We walked off the track, hand in hand, and left through the exit, which also functioned from time to time as an entrance. I commented that sometimes exits were just exits and other times exits were actually entrances to something else and that if you thought about it, exits are quite beautiful and also quite scary. I went on to share a hope I have for the future where all the people of the earth can join together and live in harmony and that all exits and entrances can be rendered obsolete.

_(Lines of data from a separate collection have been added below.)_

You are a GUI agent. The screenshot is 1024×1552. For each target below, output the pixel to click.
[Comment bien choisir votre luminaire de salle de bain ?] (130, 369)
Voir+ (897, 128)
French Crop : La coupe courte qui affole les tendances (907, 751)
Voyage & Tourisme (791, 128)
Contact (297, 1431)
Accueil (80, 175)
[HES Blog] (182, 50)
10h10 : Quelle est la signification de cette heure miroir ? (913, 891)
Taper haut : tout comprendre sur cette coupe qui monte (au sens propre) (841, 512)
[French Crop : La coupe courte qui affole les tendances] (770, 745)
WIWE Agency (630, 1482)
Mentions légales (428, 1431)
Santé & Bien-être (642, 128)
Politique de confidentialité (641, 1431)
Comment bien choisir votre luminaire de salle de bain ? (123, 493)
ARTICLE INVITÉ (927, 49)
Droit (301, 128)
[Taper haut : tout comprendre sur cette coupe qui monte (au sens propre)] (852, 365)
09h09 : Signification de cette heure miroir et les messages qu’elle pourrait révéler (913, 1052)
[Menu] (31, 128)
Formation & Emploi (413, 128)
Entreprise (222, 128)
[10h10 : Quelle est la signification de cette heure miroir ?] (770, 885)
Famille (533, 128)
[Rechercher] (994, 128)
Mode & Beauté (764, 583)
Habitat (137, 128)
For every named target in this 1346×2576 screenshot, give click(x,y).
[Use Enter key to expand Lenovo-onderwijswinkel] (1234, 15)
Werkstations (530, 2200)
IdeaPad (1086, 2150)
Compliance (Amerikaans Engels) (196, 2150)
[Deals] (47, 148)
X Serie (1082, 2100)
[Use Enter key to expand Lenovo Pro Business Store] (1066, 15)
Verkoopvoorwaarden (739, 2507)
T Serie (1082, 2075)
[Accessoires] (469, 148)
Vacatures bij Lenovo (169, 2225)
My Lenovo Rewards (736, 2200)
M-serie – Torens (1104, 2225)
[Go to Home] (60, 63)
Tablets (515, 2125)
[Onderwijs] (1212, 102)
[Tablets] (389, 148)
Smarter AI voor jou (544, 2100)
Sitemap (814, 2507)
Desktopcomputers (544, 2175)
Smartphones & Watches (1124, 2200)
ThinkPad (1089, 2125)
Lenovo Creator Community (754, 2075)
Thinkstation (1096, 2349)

My wife turned to me and asked me to shut up. She rarely made a request for me to shut up, and when she did, it was usually in writing. She always wanted me to cease talking immediately and to maintain that level of silence until I believed she would want me to make noise again, with the only exception being comments about the changing of the weather as she liked to be kept appraised of any and all weather changes.

As we approached our car in silence, I remembered the day we got married and how we ate croissant after croissant after croissant. How fresh and exciting our unique brand of reckless-French-pastry-consuming love was! Sometimes, even today years later, when I walk past a bakery, the amazing buttery smell of the croissants recently removed from the ovens makes me shudder and clutch my stomach and remember the bliss of our wedding day up until the consuming of the croissants went a little too far.

Sitting there in the car as we drove to the airport to fly home, it occurred to me that I had achieved everything I had left home all those years ago to achieve. I'd found a beautiful and supportive wife, I'd earned a medal that my father never believed I'd win, and I'd conquered my irrational fear of flying in airplanes thanks to hours upon hours of therapy. True, I'd fallen deeply in love with my therapist which almost cost me my marriage as well as my desire to earn medals from running, as I always believed that a love one has with a therapist is a medal in and of itself. Thankfully, I came to my senses just in time. And to think I initially scoffed at a smelling salt company as a sponsor.

Sitting on the airplane, I close my eyes and relax into my seat and drift off to sleep. I had a reoccurring dream where I am walking with my wife in an open field, holding my pet bunny rabbit from my youth under one arm and a giant croissant in the other. In the dream, I then realize that I was the pet bunny rabbit from my youth all along and my wife is my dental hygienist and the person I initially though was me was actually a giant stack of soggy newspapers. Then the dream transitions again and now I'm the croissant and my wife and my father are eating me and laughing all the while hurling insults at me about my inability to earn even a certificate seeing as I'm a croissant and I'll soon be eaten. The dream ends with the two of them licking the crumbs off the ground and then hopping away like bunnies while I settled down to an evening of commercial-free TV.

I wake, shake off the feelings of doubt and fear and being literally consumed by close family members and am overwhelmed with a desire to stand on a podium again, only this time, with freshly polished teeth.